* **Work order**: Everything from the line with "930x481 pixels." to the end of the entries should be copied exactly, and nothing else.

==== Exercise inputs

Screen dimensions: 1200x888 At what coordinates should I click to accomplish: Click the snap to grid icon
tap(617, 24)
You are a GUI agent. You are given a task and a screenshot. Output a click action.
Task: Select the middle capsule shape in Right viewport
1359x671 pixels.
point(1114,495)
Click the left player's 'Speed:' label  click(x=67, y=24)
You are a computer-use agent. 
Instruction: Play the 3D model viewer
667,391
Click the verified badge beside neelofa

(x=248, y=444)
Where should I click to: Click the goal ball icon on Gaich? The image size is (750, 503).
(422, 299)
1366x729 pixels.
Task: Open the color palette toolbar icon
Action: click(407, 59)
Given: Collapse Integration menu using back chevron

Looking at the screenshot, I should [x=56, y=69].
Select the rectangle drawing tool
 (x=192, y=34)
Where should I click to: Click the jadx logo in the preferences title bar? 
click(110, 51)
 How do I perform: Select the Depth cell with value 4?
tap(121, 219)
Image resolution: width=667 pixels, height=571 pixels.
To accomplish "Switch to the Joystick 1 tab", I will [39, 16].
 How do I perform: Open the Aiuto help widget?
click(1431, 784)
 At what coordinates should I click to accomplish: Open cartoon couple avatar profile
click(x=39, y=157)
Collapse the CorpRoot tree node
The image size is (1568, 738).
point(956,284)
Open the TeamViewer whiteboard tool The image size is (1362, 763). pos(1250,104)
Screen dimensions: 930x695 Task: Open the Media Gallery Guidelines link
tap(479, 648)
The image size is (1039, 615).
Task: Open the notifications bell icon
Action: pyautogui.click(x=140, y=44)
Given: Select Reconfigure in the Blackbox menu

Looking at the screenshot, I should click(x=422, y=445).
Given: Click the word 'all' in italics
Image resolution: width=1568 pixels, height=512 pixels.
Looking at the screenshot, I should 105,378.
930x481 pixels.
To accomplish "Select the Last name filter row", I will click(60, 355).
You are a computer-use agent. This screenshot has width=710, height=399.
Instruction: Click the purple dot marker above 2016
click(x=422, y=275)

========

* **Output below**:
930x481 pixels.
To accomplish "Select the Last name filter row", I will click(60, 355).
You are a computer-use agent. This screenshot has width=710, height=399.
Instruction: Click the purple dot marker above 2016
click(x=422, y=275)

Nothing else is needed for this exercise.